Output every record word for word.

Top of Data to use

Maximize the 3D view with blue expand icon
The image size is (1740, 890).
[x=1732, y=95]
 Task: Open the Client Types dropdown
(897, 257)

Bottom of Data to use

Exercise answer =>
Maximize the 3D view with blue expand icon
The image size is (1740, 890).
[x=1732, y=95]
 Task: Open the Client Types dropdown
(897, 257)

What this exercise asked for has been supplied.